LSHTM will be responsible for the transfer of recent clinical isolates of Leishmania species that cause CL and have been established in inbred mouse models of infection. This will be accompanied by work on establishing the models in Nagasaki University, and methodologies to measure parasite burden in skin nodules and ulcers.
1. Project objective
The objective of this project was to complete the preclinical development of LEISHDNAVAX, a candidate DNA vaccine that has been successfully tested for antigenicity in humans in ex vivo studies, and for efficacy in a mouse model for visceral leishmaniasis, by assessing LEISHDNAVAX efficacy against cutaneous leishmaniasis (CL), as recommended by the German regulatory agency. The project encompassed three specific goals: preclinical evaluation of LEISHDNAVAX to study its (i) prophylactic and (ii) therapeutic potential against CL; and (iii) preparation of a phase I clinical trial.
2. Project design
LEISHDNAVAX, a T cell-directed DNA vaccine with minimal expression cassettes for 5 Leishmania antigens, vaccination schemes were optimized to be tested against two Leishmania species endemic in different regions of the world, L. major and L. mexicana.

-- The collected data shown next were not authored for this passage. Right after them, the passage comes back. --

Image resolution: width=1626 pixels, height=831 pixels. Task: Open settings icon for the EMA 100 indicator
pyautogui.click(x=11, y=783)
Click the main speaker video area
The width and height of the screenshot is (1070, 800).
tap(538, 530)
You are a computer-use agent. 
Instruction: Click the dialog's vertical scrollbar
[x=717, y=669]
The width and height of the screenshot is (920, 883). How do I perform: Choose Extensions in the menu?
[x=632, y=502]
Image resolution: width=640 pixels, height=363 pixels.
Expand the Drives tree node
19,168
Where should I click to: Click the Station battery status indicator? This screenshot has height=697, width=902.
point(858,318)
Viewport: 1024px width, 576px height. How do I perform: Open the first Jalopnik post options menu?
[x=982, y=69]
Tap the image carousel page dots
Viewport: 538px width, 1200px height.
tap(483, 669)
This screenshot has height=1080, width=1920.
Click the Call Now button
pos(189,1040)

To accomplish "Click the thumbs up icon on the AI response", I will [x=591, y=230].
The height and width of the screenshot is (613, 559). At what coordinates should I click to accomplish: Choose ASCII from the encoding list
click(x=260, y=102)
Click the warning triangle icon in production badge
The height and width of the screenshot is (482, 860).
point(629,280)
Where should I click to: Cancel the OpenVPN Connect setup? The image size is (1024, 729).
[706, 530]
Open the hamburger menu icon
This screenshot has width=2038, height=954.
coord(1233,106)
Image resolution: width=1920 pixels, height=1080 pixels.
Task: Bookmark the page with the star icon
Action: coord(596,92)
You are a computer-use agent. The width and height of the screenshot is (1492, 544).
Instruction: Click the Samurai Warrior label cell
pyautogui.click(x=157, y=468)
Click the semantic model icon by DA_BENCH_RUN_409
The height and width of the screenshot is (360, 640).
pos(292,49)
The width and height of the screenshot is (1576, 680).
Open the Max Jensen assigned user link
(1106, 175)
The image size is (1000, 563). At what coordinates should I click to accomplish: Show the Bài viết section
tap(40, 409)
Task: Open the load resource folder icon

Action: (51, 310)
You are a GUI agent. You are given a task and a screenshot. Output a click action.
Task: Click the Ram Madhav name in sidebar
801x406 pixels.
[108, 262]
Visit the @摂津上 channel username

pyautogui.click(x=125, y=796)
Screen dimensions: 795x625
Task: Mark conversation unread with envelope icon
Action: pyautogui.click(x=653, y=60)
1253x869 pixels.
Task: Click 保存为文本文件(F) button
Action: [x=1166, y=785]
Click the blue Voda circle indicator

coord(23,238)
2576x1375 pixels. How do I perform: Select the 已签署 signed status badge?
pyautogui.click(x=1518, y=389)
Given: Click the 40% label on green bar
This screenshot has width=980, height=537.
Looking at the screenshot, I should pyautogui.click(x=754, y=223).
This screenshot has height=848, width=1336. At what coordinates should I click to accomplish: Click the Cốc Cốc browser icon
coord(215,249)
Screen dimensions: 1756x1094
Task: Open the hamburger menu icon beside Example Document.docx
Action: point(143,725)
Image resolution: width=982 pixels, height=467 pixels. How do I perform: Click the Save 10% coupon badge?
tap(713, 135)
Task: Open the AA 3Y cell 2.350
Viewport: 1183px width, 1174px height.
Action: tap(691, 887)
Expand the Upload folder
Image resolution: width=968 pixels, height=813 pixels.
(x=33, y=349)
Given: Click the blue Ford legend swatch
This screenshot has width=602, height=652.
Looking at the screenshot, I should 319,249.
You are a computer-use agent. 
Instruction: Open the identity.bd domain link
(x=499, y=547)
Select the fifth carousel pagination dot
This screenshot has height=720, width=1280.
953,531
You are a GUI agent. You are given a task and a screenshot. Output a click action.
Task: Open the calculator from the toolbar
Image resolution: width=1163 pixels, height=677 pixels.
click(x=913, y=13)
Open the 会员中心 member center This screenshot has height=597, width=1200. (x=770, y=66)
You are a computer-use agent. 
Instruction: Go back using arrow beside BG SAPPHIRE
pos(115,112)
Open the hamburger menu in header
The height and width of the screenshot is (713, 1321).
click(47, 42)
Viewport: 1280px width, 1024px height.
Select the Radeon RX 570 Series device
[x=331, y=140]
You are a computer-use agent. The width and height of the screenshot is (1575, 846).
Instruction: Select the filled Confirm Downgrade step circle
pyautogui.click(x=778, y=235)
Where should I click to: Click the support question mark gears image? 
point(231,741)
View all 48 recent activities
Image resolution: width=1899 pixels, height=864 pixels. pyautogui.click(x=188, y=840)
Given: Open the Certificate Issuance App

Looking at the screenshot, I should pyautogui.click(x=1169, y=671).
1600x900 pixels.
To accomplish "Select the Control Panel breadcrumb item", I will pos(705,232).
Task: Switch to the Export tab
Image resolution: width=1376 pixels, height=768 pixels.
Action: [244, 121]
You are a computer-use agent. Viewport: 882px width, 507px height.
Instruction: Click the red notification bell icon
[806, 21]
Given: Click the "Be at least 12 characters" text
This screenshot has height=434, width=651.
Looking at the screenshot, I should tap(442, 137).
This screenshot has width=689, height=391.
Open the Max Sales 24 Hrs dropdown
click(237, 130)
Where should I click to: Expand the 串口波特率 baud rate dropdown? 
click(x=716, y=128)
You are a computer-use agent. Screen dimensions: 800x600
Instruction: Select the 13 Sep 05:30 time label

Prophylactic and therapeutic vaccine efficacy were evaluated in resistant C57BL/6 and susceptible BALB/c mouse rump infection CL models. Vaccine efficacy assessment was based on immunological criteria (T-cell response, cytokine and antibody production), lesion size and parasite burden. Production and quality control of pre-GMP level vaccine, synthetic peptides, peptide libraries and antigens as well as preparation of phase I clinical trial activities were initiated.
3. Results, lessons learned
Synthetic peptides, which cover the five LEISHDNAVAX antigens sequence were designed to assess the vaccine-induced T-cell responses. Quality control by mass spectrometry identified 232 out of 242 synthesised peptides with a purity of >90%. Three expression systems were developed to produce the vaccine antigens, pLEXSY Leishmania, E. coli K12 and human cells.
Upon optimisation of the preclinical experimental setting, the immunization protocol was set to 100 μg vaccine, 3-times with 2-week intervals. Two versions of the vaccine (L-MIDGE and MIDGE-Th1) were initially tested using C57BL/6 mice. Both versions were immunogenic, however MIDGE-Th1 induced stronger IFN-g production in response to most antigenic peptide pools and had previously demonstrated protective effect on challenge infection with L. donovani in a mouse model for visceral leishmaniasis, thus, further studies were carried using MIDGE-Th1 LEISHDNAVAX.
Prophylactic effects of LEISHDNAVAX vaccine on L. major infection, assessed by immunogenicity and challenge experiments revealed no significant difference in parasite burden and lesion size between immunized and control group in both C57BL/6 and BALB/c mice model. Immunization induced antibody production to Leishmania antigens and IFN-g production in spleen T-cells in response to most antigen peptide pools. The prophylactic effects with L. mexicana challenge were similar to those observed with L. major.
LEISHDNAVAX’s therapeutic effects were also evaluated, alone or in combination with standard treatment drug, paromomycin. Parasite burden was reduced in paromomycin treated group, in a dose dependent manner, however no difference was seen when the mice were immunized. It was concluded that MIDGE-Th1 vaccine has no significant therapeutic effect on BALB/c mice that were previously infected with L. major.
As in the previously published study in mouse models for visceral leishmaniasis no adverse effects such as toxicity or disease exacerbation were observed in the cutaneous leishmaniasis models.
Two immune monitoring marker panels for clinical phase Ia were designed, for mass flow cytometry analysis of antigen-specific T-cell responses from unfractionated peripheral blood mononuclear cells, and for fluorescence flow cytometry analysis of innate immune cells from blood.